Palestinian arrested by Navy dishes on naval smuggling; Israel says terror group 'taking advantage' of eased blockade

Judah Ari Gross is The Times of Israel's military correspondent.

Illustrative: Palestinian fishermen, as seen in boats at the port of Gaza City, May 13, 2015 (Aaed  Tayeh/Flash90)
Illustrative: Palestinian fishermen, as seen in boats at the port of Gaza City, May 13, 2015 (Aaed Tayeh/Flash90)

The Israeli Navy arrested off the coast of Gaza last month a Hamas-affiliated smuggler who is accused of bringing weapons and illegal building materials into the Strip, the Shin Bet revealed Monday.

Salim Jamal Hassan Naman, a resident of the al-Shati refugee camp, admitted to interrogators that he’d been involved in a naval smuggling operation for some time and had helped bring in weaponry and “materials used in the production of rockets, like fiberglass resin,” the security service said.

The Shin Bet accused Hamas of “taking advantage” of a recent change in policy concerning the blockade on the coastal Strip.

In April, the Defense Ministry extended the permitted distance from the coast for Gazan boats to nine nautical miles, up from the previous six miles.

Salim Jamal Hassan Naman, a resident of the Gaza Strip accused by Israel of smuggling weapons and illegal building equipment into the coastal enclave for Hamas and other terror groups, in an undated photograph. (Shin Bet)
Salim Jamal Hassan Naman, a resident of the Gaza Strip accused by Israel of smuggling weapons and illegal building equipment into the coastal enclave for Hamas and other terror groups, in an undated photograph. (Shin Bet)

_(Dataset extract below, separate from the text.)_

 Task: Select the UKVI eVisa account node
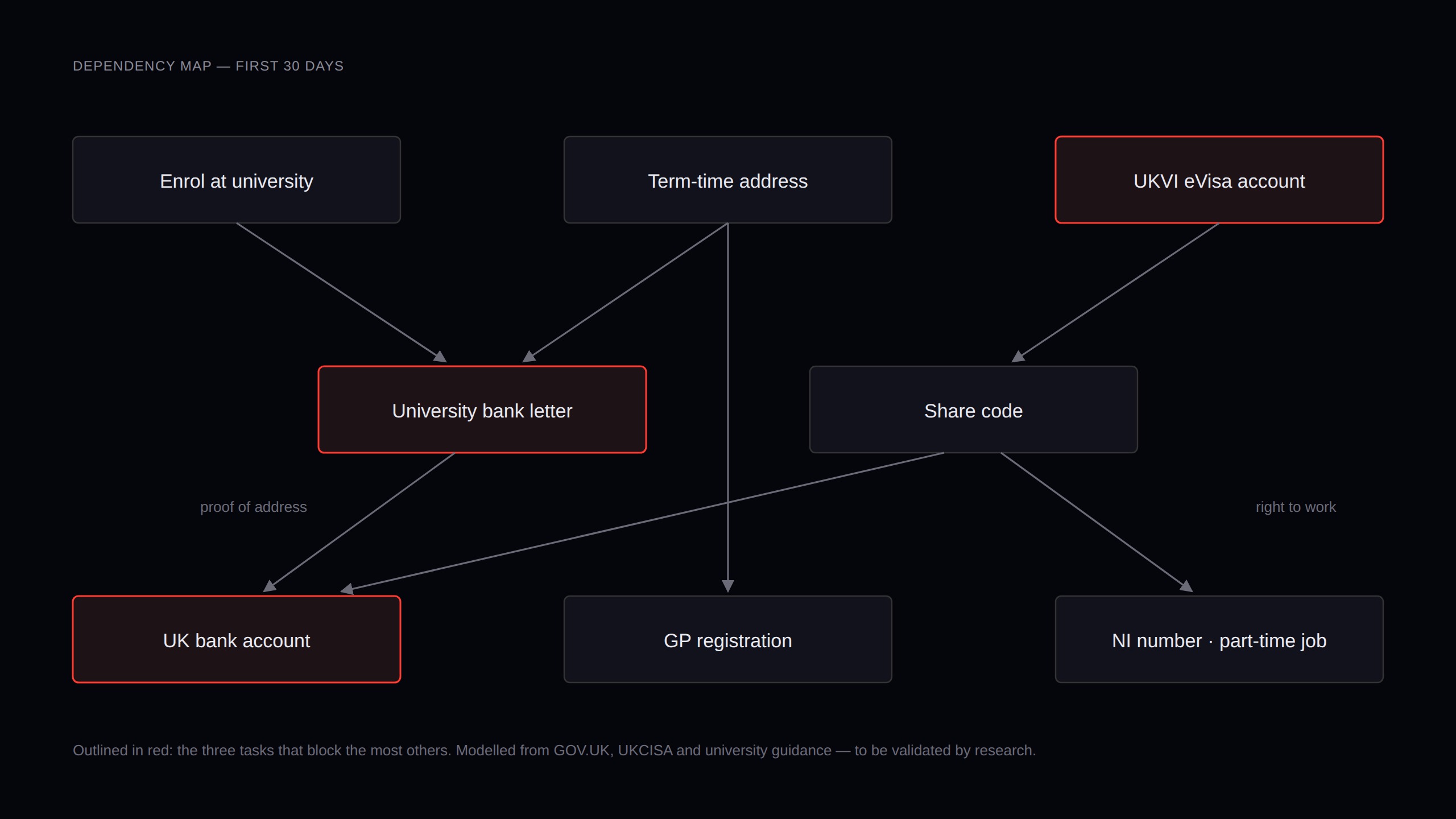coord(1219,180)
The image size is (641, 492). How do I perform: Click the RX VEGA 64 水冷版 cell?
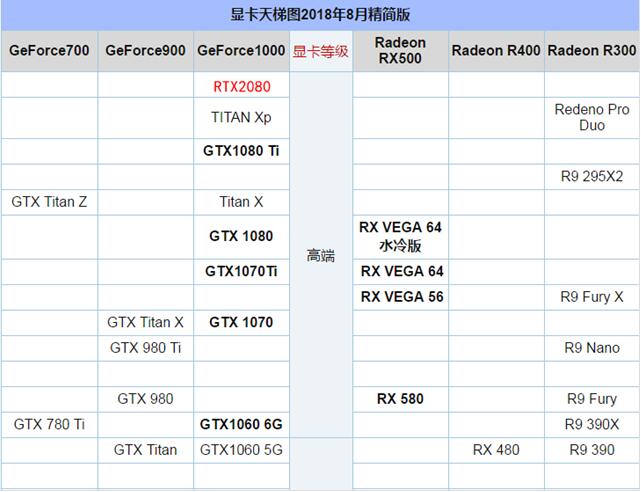[x=400, y=236]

Naman, 39, was picked up by IDF sailors in April after his boat “deviated from the approved sailing area,” the Shin Bet wrote in a statement.

After his arrest, Naman was handed over to the Shin Bet for further questioning, where he provided his interrogators with information regarding Hamas’s smuggling operations and attack strategies.

Though Naman was most closely affiliated with the Hamas terror organization, he told investigators the smuggling ring brought weapons to a variety of terror groups in the beleaguered Gaza Strip, the Shin Bet said.

He also gave additional information on the terror group’s methods of using dedicated smugglers as well as Gaza fishermen to bring contraband to and from Egypt.

Naman also gave his interrogators information regarding Hamas’s operational plans to use Gazan fishermen as a “camouflage” for their military actions, the Shin Bet said.

“The information revealed in this interrogation, along with the interrogations of the other Hamas terror operatives who have been arrested recently, reveal another aspect of the numerous efforts made by Hamas in order to prepare itself for advancing its violent terrorist actions,” the Shin Bet said.

“This time, it’s through taking advantage of the relief provided by Israel for the population of Gazan fisherman,” it said.